Gladys West e as Estrelas que nos Guiam
Olá. O meu nome é Dra. Gladys West e, desde que era pequena, sempre adorei números. Para mim, a matemática não era apenas trabalhos de casa; era como resolver quebra-cabeças emocionantes. Cada equação era um mistério à espera de ser desvendado, e eu adorava a sensação de encontrar a resposta certa. Eu cresci numa época muito antes dos telemóveis ou dos mapas que falam contigo a partir de um ecrã.
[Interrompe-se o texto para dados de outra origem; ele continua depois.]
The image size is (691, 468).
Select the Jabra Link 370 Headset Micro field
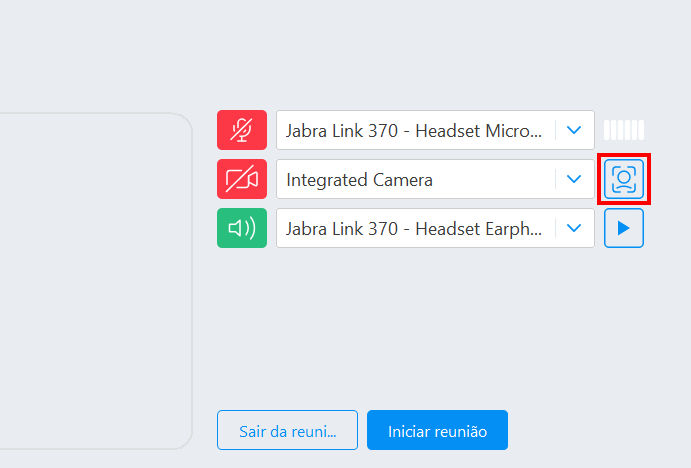pyautogui.click(x=435, y=130)
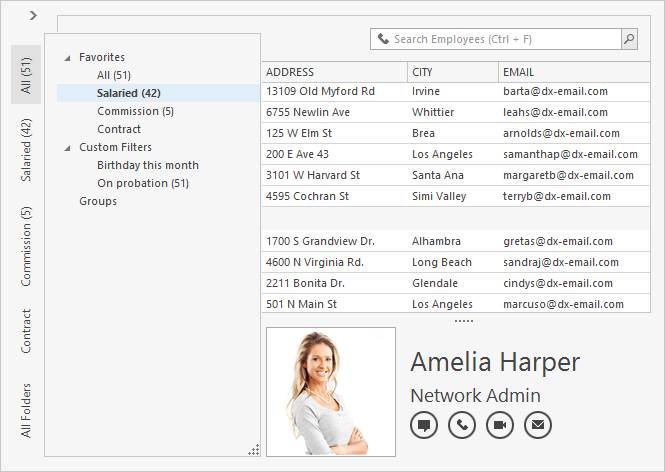
Task: Open the All (51) vertical tab
Action: 26,75

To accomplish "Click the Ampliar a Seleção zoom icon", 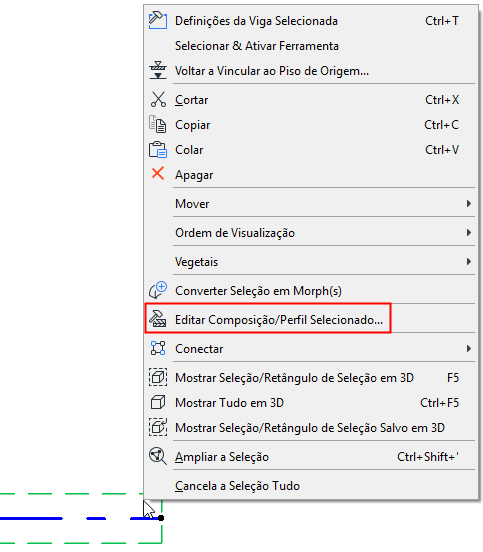I will pos(158,456).
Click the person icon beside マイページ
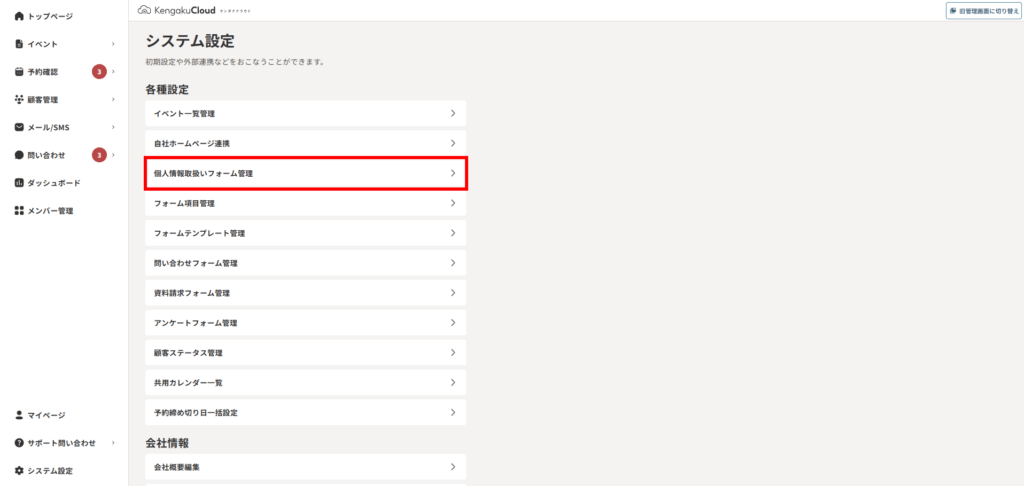The height and width of the screenshot is (486, 1024). (x=19, y=415)
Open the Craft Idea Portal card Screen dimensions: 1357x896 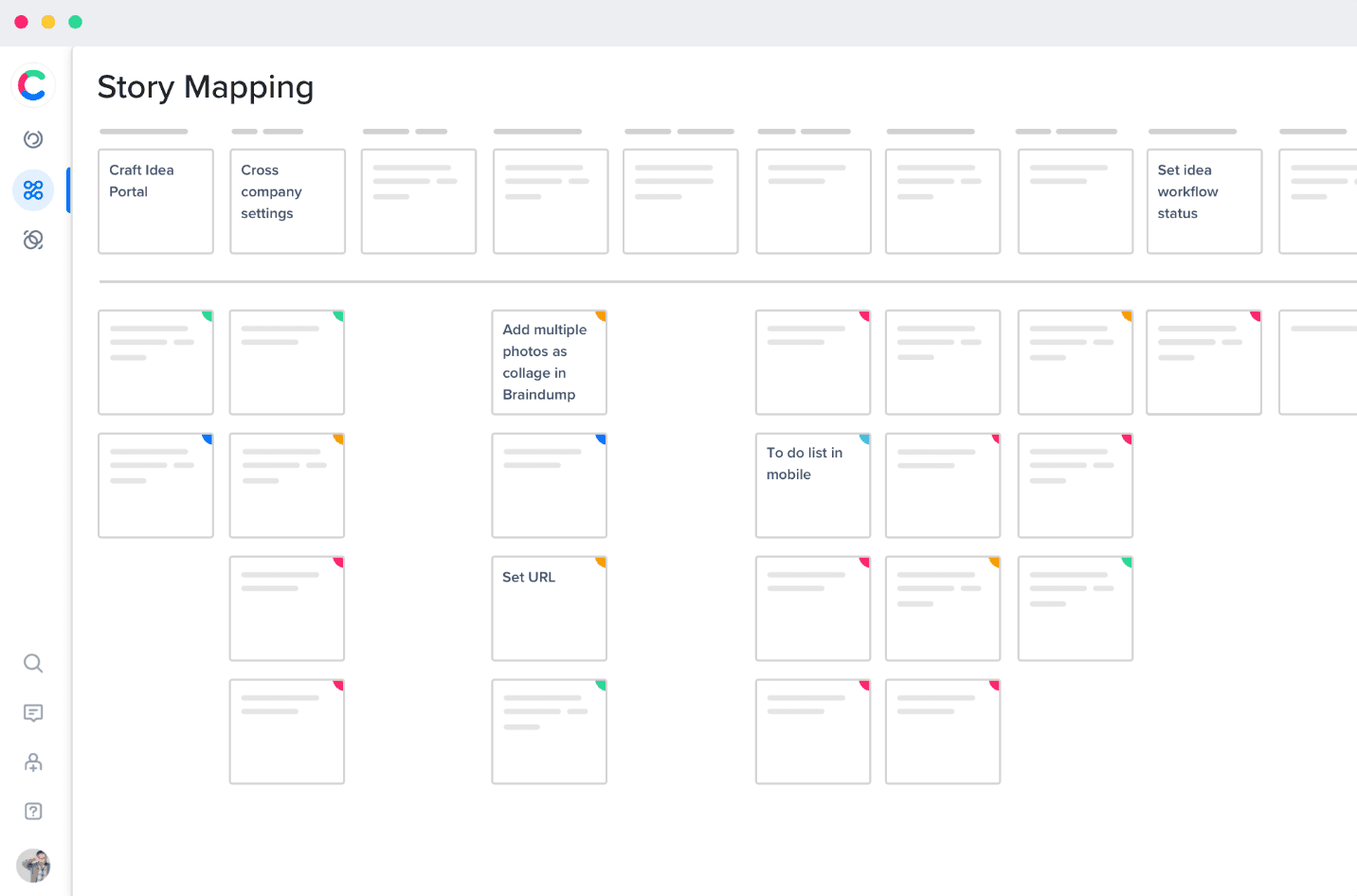[x=155, y=201]
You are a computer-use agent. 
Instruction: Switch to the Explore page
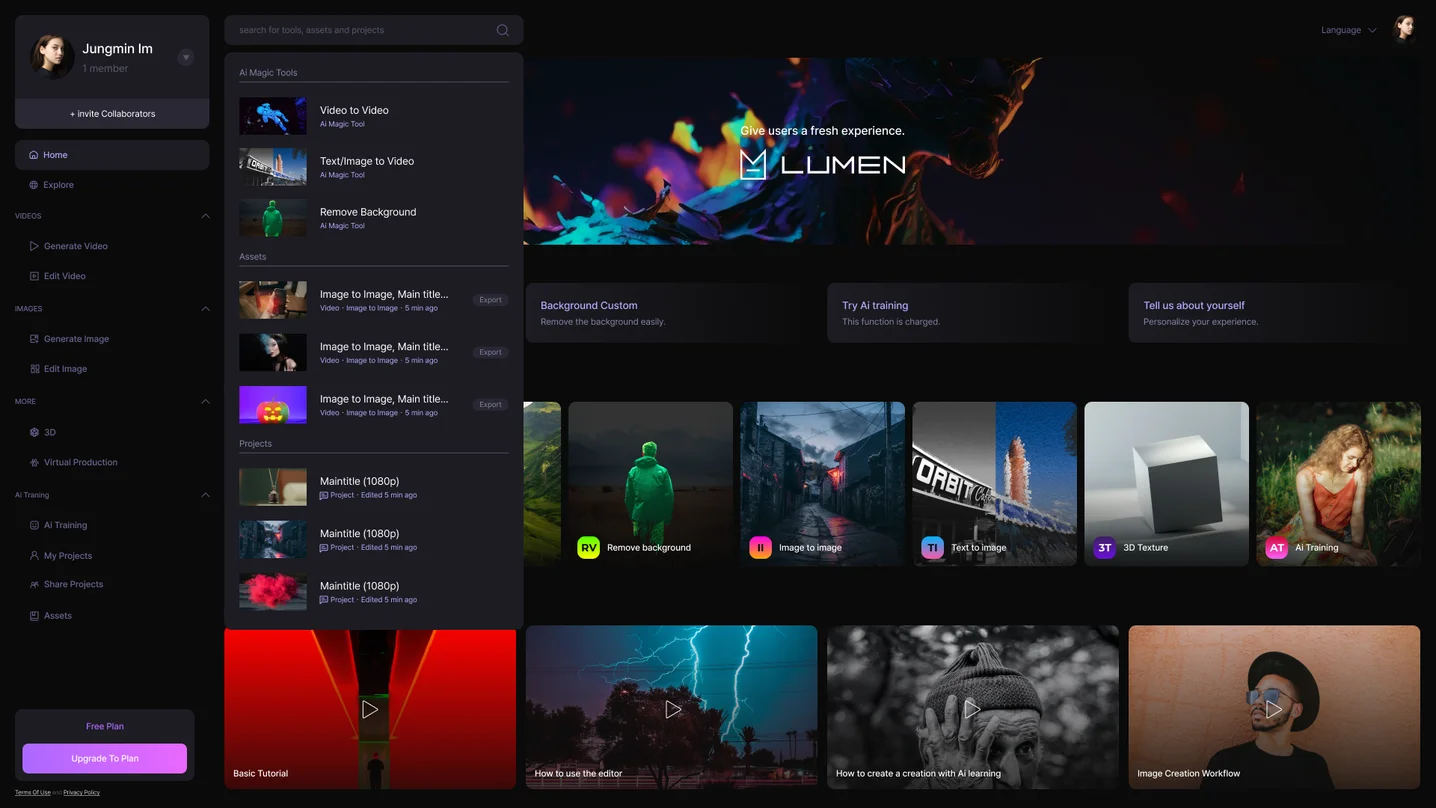(56, 185)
Naquele tempo, se te perdesses, precisavas de um mapa de papel grande e desajeitado, e mesmo assim, era difícil saber exatamente onde estavas. Como agricultores, a minha família sabia que a educação era o meu caminho para um futuro diferente, e eu estudei muito, especialmente a minha querida matemática. Anos mais tarde, comecei a trabalhar numa base naval na Virgínia, com outros cientistas e matemáticos. Estávamos a enfrentar um problema gigantesco: como poderíamos descobrir a localização exata de qualquer pessoa, navio ou avião, em qualquer lugar da Terra e a qualquer momento? Era um quebra-cabeças muito maior do que qualquer um que eu já tivesse resolvido, e mal podia esperar para começar a trabalhar nele.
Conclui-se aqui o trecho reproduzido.